▸ DO THIS: Give the stretch of data from its start through the line containing "pos(231,140)" as a Markdown table with the columns Row and Line, where Row holds a running number and Line holds the text of the line. Leave out blank lines.

▸ RECORD SET:
****************
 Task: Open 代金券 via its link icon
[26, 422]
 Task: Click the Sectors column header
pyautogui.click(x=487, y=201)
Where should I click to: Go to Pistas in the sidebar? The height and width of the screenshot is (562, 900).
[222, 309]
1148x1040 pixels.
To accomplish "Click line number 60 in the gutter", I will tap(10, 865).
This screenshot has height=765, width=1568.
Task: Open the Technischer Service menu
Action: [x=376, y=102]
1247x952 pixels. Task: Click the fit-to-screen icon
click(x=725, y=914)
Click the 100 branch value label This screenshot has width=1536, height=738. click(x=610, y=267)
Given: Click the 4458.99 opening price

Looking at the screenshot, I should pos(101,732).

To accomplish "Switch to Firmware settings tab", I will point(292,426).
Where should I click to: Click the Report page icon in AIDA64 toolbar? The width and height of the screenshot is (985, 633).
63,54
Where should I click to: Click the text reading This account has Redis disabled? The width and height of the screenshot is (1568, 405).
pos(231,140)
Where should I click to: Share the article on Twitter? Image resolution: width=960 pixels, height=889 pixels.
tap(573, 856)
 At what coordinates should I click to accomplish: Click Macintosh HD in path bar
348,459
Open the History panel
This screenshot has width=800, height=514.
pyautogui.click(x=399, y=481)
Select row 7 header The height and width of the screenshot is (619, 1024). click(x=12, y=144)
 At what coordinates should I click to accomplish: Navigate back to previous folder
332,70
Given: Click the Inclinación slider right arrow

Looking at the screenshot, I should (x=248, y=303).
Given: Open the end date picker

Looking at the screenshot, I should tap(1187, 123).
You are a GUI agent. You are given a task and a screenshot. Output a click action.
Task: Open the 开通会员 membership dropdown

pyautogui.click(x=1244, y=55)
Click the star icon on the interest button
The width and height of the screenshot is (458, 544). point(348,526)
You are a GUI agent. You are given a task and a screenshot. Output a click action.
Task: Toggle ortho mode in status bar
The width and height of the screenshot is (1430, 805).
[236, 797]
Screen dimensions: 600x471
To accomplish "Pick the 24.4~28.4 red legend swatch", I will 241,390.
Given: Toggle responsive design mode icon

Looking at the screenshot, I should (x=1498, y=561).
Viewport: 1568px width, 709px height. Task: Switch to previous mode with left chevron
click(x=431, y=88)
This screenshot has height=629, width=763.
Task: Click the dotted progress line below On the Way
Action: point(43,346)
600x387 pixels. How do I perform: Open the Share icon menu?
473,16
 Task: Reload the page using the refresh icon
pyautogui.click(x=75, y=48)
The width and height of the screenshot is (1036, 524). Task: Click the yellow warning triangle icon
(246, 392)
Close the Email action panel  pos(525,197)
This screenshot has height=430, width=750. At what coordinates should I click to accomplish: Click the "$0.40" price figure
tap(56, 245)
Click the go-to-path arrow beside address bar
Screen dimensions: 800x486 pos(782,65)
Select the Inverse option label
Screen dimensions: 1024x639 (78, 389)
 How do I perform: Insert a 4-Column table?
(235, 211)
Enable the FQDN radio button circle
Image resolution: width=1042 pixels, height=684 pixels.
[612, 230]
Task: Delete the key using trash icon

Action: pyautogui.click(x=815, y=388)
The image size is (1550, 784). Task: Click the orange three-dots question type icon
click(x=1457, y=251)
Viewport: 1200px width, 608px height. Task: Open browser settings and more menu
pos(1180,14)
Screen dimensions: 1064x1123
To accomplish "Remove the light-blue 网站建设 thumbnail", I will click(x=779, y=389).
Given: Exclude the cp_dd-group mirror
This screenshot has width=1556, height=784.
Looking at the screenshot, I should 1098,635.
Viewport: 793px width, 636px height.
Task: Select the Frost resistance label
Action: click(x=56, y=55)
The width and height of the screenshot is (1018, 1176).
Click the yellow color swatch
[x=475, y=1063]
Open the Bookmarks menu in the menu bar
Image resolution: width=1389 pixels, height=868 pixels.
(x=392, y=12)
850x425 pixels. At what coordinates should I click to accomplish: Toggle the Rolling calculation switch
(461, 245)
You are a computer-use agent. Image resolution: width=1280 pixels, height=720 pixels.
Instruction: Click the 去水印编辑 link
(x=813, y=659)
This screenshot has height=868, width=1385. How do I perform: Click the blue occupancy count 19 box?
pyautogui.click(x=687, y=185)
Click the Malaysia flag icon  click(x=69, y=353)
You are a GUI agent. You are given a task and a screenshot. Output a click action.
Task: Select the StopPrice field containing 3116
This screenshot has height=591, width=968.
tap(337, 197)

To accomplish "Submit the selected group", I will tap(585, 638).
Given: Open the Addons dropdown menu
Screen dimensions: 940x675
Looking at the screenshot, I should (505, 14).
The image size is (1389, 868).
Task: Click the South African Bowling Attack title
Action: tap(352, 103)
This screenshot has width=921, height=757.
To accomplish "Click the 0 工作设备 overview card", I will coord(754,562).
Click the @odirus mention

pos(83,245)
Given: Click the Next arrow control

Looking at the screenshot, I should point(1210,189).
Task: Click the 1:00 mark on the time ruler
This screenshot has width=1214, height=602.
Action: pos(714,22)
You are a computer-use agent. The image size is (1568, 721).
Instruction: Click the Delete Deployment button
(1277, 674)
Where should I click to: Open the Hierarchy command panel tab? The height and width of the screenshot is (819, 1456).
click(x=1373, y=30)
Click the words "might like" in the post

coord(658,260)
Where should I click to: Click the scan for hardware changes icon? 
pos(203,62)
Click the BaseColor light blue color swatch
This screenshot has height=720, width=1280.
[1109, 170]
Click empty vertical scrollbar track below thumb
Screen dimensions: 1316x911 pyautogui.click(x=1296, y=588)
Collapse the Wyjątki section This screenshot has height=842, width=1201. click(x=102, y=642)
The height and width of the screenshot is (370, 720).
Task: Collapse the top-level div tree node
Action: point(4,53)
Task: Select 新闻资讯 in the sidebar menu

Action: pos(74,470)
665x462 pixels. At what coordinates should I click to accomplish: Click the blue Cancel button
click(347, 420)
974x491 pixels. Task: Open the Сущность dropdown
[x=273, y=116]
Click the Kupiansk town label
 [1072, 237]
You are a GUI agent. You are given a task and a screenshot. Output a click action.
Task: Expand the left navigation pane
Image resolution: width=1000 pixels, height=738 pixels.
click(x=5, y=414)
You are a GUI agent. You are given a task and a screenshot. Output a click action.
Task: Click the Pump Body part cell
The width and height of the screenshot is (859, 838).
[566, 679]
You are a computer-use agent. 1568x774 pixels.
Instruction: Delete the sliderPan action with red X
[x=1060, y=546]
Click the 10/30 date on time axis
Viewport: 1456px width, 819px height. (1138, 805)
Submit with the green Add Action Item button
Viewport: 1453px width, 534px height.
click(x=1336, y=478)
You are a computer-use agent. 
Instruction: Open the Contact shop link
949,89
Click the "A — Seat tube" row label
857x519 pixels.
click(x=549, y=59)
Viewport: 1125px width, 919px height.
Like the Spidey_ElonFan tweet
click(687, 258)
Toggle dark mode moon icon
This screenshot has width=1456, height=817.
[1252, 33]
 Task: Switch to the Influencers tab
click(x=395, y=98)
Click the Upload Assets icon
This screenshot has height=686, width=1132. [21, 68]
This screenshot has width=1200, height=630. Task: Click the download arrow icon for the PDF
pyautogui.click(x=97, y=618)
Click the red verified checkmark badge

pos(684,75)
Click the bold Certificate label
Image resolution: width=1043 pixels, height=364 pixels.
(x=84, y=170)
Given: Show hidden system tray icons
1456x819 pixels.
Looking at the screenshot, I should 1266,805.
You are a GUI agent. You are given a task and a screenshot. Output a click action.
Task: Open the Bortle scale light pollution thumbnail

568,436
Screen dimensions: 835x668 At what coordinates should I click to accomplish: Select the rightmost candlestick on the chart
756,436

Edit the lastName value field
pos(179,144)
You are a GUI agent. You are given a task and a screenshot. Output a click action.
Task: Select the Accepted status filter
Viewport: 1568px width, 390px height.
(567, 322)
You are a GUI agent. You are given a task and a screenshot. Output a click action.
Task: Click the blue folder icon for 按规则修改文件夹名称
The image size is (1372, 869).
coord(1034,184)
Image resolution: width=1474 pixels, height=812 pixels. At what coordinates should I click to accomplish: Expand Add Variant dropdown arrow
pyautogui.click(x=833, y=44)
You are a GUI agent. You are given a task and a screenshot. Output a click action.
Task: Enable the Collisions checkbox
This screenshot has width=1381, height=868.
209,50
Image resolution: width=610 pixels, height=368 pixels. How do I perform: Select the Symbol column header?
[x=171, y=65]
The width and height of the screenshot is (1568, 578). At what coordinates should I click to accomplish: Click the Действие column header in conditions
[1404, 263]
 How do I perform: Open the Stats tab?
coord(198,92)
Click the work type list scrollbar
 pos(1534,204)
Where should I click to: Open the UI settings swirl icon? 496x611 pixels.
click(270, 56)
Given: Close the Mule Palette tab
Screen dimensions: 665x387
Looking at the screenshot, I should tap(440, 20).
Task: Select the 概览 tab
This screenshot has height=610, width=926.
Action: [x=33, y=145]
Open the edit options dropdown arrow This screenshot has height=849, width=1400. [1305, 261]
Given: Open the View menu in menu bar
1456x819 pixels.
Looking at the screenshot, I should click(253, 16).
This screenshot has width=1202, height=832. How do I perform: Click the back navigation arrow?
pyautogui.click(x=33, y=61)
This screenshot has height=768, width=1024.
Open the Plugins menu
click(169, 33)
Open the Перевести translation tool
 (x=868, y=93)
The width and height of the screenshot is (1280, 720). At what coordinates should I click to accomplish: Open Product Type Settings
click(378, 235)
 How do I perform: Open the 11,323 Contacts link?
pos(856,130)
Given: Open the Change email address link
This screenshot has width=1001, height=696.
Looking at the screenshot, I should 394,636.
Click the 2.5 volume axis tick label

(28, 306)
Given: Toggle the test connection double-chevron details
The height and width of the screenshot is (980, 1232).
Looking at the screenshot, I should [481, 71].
****************
▸ WRITTEN SOLUTION:
| Row | Line |
|---|---|
| 1 |  Task: Open 代金券 via its link icon |
| 2 | [26, 422] |
| 3 |  Task: Click the Sectors column header |
| 4 | pyautogui.click(x=487, y=201) |
| 5 | Where should I click to: Go to Pistas in the sidebar? The height and width of the screenshot is (562, 900). |
| 6 | [222, 309] |
| 7 | 1148x1040 pixels. |
| 8 | To accomplish "Click line number 60 in the gutter", I will tap(10, 865). |
| 9 | This screenshot has height=765, width=1568. |
| 10 | Task: Open the Technischer Service menu |
| 11 | Action: [x=376, y=102] |
| 12 | 1247x952 pixels. Task: Click the fit-to-screen icon |
| 13 | click(x=725, y=914) |
| 14 | Click the 100 branch value label This screenshot has width=1536, height=738. click(x=610, y=267) |
| 15 | Given: Click the 4458.99 opening price |
| 16 | Looking at the screenshot, I should pos(101,732). |
| 17 | To accomplish "Switch to Firmware settings tab", I will point(292,426). |
| 18 | Where should I click to: Click the Report page icon in AIDA64 toolbar? The width and height of the screenshot is (985, 633). |
| 19 | 63,54 |
| 20 | Where should I click to: Click the text reading This account has Redis disabled? The width and height of the screenshot is (1568, 405). |
| 21 | pos(231,140) |